▶ [EXERCISE GOAL]: Show all lines below holding the string "chevron".

※ ※ ※

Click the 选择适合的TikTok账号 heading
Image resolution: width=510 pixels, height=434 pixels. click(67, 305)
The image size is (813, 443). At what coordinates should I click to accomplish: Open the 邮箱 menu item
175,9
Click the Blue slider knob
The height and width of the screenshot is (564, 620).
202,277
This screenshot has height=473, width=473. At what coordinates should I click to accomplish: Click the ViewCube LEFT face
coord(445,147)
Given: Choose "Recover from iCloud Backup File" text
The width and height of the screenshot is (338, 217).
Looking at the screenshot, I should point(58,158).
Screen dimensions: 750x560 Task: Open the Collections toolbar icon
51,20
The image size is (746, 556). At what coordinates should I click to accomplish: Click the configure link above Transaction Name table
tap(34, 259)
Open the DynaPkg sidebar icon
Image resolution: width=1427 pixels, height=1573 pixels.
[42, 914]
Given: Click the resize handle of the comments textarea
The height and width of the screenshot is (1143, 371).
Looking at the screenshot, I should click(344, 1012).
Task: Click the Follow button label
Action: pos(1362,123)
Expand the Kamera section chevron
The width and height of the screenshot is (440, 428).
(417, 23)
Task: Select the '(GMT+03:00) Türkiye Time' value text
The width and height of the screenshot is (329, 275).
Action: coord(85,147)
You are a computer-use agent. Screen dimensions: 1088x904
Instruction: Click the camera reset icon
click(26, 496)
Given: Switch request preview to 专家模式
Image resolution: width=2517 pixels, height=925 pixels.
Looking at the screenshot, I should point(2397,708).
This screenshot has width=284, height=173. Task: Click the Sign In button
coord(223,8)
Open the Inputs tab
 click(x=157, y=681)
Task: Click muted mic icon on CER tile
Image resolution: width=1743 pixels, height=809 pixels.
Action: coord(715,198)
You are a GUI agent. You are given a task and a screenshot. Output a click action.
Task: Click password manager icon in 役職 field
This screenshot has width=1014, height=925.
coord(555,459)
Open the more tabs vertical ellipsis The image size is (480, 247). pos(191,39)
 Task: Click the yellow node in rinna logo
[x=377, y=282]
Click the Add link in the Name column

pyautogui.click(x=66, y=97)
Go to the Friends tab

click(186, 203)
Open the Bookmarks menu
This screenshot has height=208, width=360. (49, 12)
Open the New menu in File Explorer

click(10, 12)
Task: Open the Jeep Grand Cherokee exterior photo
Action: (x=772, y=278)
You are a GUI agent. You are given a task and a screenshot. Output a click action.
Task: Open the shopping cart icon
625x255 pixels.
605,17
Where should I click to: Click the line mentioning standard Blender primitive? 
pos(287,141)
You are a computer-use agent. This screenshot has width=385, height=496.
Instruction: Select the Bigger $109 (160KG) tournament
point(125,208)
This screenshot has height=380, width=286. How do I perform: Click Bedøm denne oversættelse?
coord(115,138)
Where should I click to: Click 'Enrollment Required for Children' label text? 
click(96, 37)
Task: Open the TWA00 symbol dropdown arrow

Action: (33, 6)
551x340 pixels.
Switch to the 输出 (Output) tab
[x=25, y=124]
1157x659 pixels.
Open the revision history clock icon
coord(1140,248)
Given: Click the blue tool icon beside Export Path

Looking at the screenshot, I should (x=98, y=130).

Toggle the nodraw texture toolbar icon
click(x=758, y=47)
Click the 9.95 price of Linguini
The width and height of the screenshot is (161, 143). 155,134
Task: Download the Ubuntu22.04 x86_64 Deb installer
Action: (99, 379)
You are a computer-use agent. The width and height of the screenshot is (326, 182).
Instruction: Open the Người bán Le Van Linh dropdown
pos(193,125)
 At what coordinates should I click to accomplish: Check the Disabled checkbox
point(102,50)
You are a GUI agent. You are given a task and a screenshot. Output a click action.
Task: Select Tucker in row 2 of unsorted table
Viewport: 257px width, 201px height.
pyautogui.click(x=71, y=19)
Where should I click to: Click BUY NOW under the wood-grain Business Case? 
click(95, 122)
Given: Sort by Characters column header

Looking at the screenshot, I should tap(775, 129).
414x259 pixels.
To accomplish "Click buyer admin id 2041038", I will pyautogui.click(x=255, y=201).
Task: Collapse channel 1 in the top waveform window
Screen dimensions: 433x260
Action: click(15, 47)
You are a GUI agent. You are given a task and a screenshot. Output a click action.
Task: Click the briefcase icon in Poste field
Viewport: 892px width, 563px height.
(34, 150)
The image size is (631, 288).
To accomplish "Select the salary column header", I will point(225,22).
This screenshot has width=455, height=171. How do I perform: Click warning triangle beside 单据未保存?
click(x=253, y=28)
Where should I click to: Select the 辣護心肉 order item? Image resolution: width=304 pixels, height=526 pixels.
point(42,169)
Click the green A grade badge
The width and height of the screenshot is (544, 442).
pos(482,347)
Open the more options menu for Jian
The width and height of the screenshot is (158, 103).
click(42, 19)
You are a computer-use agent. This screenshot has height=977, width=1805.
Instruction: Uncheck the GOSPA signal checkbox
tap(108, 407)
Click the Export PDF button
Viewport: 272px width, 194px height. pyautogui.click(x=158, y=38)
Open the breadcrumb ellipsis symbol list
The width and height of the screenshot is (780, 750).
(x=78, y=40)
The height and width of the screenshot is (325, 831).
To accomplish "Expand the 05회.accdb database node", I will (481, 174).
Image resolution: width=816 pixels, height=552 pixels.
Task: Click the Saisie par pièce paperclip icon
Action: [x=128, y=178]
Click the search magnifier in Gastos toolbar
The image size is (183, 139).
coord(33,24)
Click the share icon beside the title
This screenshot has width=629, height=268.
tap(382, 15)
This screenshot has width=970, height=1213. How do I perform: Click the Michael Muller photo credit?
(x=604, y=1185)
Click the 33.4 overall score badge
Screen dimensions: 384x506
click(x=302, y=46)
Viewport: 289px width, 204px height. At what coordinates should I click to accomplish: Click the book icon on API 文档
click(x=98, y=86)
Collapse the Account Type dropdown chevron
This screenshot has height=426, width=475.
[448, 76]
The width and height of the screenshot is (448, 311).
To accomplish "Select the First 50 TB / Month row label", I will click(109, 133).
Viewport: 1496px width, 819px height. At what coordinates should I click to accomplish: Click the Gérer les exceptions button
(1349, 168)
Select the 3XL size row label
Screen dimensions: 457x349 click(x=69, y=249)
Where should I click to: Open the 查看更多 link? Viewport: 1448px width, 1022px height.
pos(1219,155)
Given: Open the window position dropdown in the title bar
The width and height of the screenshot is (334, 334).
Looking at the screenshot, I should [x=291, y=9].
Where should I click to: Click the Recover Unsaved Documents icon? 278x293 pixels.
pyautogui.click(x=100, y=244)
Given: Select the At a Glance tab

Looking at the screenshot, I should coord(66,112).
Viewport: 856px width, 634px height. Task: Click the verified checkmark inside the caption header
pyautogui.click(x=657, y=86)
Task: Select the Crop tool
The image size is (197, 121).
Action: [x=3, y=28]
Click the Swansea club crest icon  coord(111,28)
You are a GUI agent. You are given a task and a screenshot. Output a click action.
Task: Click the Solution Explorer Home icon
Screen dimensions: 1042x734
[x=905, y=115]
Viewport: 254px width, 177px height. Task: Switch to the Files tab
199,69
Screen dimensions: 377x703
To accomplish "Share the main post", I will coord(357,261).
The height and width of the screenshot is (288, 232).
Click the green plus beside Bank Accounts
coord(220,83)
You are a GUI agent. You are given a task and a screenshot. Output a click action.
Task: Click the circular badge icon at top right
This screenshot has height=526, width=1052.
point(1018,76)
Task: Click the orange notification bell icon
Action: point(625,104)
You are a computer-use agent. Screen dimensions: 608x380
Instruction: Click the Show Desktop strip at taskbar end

※ ※ ※

▶ [WORKED SOLUTION]:
Expand the Kamera section chevron
Collapse the Account Type dropdown chevron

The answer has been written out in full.